US hopes to keep Camp David peace process alight . . . with verbal diplomatic fuel supplied by Mr. Haig

The United States is sending signals of reassurance to its allies - especially Israel and Egypt - saying that although one phase of Camp David is ending, its interest in maintaining the momentum of the peace process remains.

American diplomats here say these signals are being picked up by diplomatic antennae in the Middle East -- not least because of the frequency of Secretary of State Alexander M. Haig's visits to the region during the past two weeks.

''The first time Mr. Haig came (Jan. 13), I accepted that it could have been a fact-finding mission, though I wondered why the American secretary of state needed to find the facts himself,'' a high-level Egyptian official told the Monitor just before Haig's return to Jerusalem Jan. 27 and visit to Cairo Jan. 28.

''At any rate, he found out that we (Egypt and Israel) are stuck on issues that we cannot move on because they are so fundamental. Now he is coming back,'' the official said, ''and I ask myself: Does he have something new?''

Egyptians and Israelis express identical pessimism about Mr. Haig's ability to jog the autonomy talks -- inaugurated with great hopes in May 1979 at Beersheba, Israel, but effectively stalled since May 1980. That was when a harsh Israeli crackdown on West Bank Palestinians prompted Egypt's Anwar Sadat to suspend the talks. They were resumed last fall, but since Mr. Sadat's assassination they have lost virtually all momentum.

An American diplomat recently told the Monitor he believes that had Sadat survived he might have ''gone for a grand stroke about now that would have rearranged the board'' at the autonomy negotiations. But his successor, Hosni Mubarak, does not seem to share that sort of boldness.

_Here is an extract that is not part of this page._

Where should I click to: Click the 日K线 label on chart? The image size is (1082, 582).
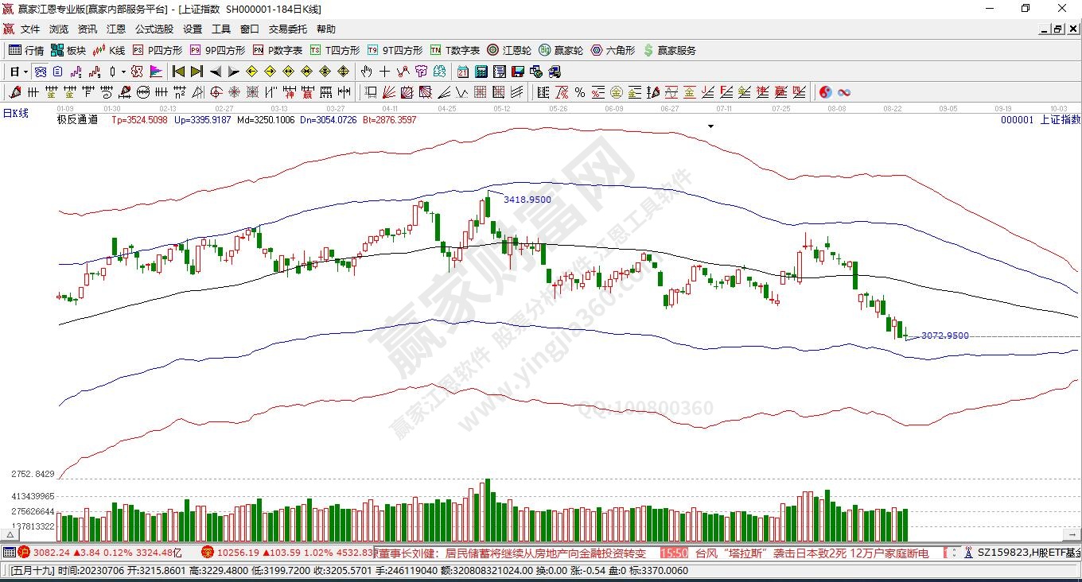16,114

Officials of the two Camp David partner countries have hinted in recent days they believe that Mr. Haig is considering either broadening Camp David or merging it with Saudi Crown Prince Fahd's eight-point proposal (which would trade Arab recognition of Israel and nonbeligerence for an Israeli pullout from territory it captured in 1967). Egyptian officials say they are advocating such an American move. The Israelis say it is unacceptable.

American diplomats insist they have had no inkling of a ''son of Camp David'' being in the works back home. What Mr. Haig is doing, one says, ''is plodding ahead,'' trying to find common ground on which Egypt and Israel agree so that a declaration of principles toward Palestinian autonomy can be devised.

''But to what end?'' The Egyptian official asks. ''Camp David got around a lot of difficult issues with wording. But now we are left with those issues, and I do not believe we can get around them again.''

In the Egyptian view, even the questions of the status of Jerusalem and the Israeli settlements in occupied territory -- both of which were deliberately circumvented in Camp David -- can be resolved. But the three most fundamental points on which Egypt must hold its ground, he says, are (1) Palestinians' jurisdiction over their own land; (2) the right of a Palestinian ''self-governing authority'' to initiate legislation; and (3) the Palestinians' retention of powers not specifically delegated to another body, such as the Israeli military government.

These points are not negotiable by Egypt, says the Egyptian official, ''because they involve the future power of the Palestinians to govern themselves , and we cannot bargain on those matters.''

His words echo those of Egyptian President Mubarak in an interview with the Cairo daily al-Akbar earlier this week: ''My thinking is, what new thing could he (Mr. Haig) be carrying with him? We have nothing to concede on. . . . The Palestinian problem is up to the Palestinians. They are the first and last to decide on their fate.''

To involve the Palestinians in the autonomy negotiating process would mean bringing in other Arab countries. The fortunes of the Palestinians are bound up with four countries in particular: Syria, Lebanon, Jordan, and Saudi Arabia, where most of the 2 million diaspora Palestinians live and work. Some diplomats suggest that Jordan and Saudi Arabia be brought in first with Lebanon and Syria isolated so as not to hinder the moderates. But even the moderates would have to come under a plan other than Camp David, since the very words are anathema to Arabs other than Egyptians.

But until that kind of plan can be developed, the Mideast will be in a post-Camp David transitional period. Heightened US involvement, says the Egyptian official, may be intended to insure this sensitive time is not one of retrogression.

''There is more tendency toward peaceful resolution of conflict in the Middle East today than at any time since 1948,'' the official says. ''War has shown itself again and again to be conterproductive. The Iran-Iraq War shows just how futile a war can be. So you have people willing to look at political solutions that they would never have looked at before. But it is like a fire, you have to keep adding wood to it to keep it warm.''

Thus Mr. Haig's second swing through Jerusalem and Cairo this week is designed to show that America still wants to be the one to bring wood to keep the fire going.